Not yet

Je suis rentrée, j’ai descendu tout le chocolat, jeté les derniers médicaments et rangé les ordonnances.

J’ai pensé à ma grand-mère maternelle qui a eu 10 enfants et n’en désirait pas la moitié, à ma grand-mère paternelle qui a 19 ans, a tout fait pour se « faire passer » son fils unique. J’ai pensé à ma marraine, aujourd’hui décédée, qui il y a 50 ans a eu sa fille adorée à l’âge de 39 ans.

Je me suis sentie vide. Aussi vide que le sont mes cellules.

Vide et lasse. Une semaine que je ne dors presque pas.
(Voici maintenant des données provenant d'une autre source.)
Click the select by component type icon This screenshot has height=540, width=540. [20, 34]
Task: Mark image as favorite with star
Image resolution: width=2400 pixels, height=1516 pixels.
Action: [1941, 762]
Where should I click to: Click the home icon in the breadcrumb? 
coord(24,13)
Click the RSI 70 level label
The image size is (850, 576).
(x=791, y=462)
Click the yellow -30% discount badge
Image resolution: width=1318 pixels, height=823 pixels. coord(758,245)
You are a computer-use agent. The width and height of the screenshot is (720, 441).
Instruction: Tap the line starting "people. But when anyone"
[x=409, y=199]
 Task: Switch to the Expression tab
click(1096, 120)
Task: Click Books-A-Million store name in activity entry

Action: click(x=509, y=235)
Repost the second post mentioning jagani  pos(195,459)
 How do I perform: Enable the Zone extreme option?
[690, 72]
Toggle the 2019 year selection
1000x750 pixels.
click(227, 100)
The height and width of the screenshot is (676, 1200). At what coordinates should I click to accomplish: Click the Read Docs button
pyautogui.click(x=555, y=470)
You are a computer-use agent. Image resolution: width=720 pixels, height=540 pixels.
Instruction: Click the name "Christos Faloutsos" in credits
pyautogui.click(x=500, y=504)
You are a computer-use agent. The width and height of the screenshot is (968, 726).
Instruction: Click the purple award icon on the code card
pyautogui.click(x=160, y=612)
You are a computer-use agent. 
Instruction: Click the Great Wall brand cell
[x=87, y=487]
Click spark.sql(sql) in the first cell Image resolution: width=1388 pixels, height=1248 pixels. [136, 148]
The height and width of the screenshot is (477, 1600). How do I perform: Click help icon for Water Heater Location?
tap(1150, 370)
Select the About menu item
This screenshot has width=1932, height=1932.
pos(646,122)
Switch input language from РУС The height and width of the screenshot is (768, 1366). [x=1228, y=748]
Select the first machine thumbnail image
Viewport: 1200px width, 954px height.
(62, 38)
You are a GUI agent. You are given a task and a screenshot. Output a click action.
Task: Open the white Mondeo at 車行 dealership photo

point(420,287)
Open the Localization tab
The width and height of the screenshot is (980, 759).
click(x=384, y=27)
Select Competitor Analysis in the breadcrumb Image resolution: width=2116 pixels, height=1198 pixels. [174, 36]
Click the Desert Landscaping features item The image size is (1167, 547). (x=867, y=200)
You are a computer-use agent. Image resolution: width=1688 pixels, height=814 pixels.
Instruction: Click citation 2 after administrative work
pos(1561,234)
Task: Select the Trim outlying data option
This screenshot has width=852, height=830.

Tiraillée entre cette décision professionnelle à prendre et l’angoisse des résultats.

J’ai pensé à mon corps, mis à rude épreuve, à l’anesthésie dont je me remets difficilement.

J’ai pensé à ces 3 couples qui comme nous ce jour là entraient pour la première ou pour la énième fois dans l’aventure.

J’ai pleuré. Fort. Comme je le fais dans ces moments de terrible angoisse où tout semble flou et nébuleux. Infiniment douloureux.

Je n’ai accusé personne. Ni la vie, ni un Dieu, ni nous.

Et puis j’ai respiré un grand coup. Parce que la vie, malgré tout, est partout et qu’il faut composer avec. Continuer.

Ce ne sera pas pour cette fois.

Nous ne serons pas parents.

C’est comme une punition, une maltraitance, un droit qu’on nous retire.

C’est comme un rendez vous manqué avec la vie, avec notre famille. C’est comme une impression de quelque chose qui se dérobe sous mes pieds mais qui me laisse tenir debout, chancelante, meurtrie, aphone.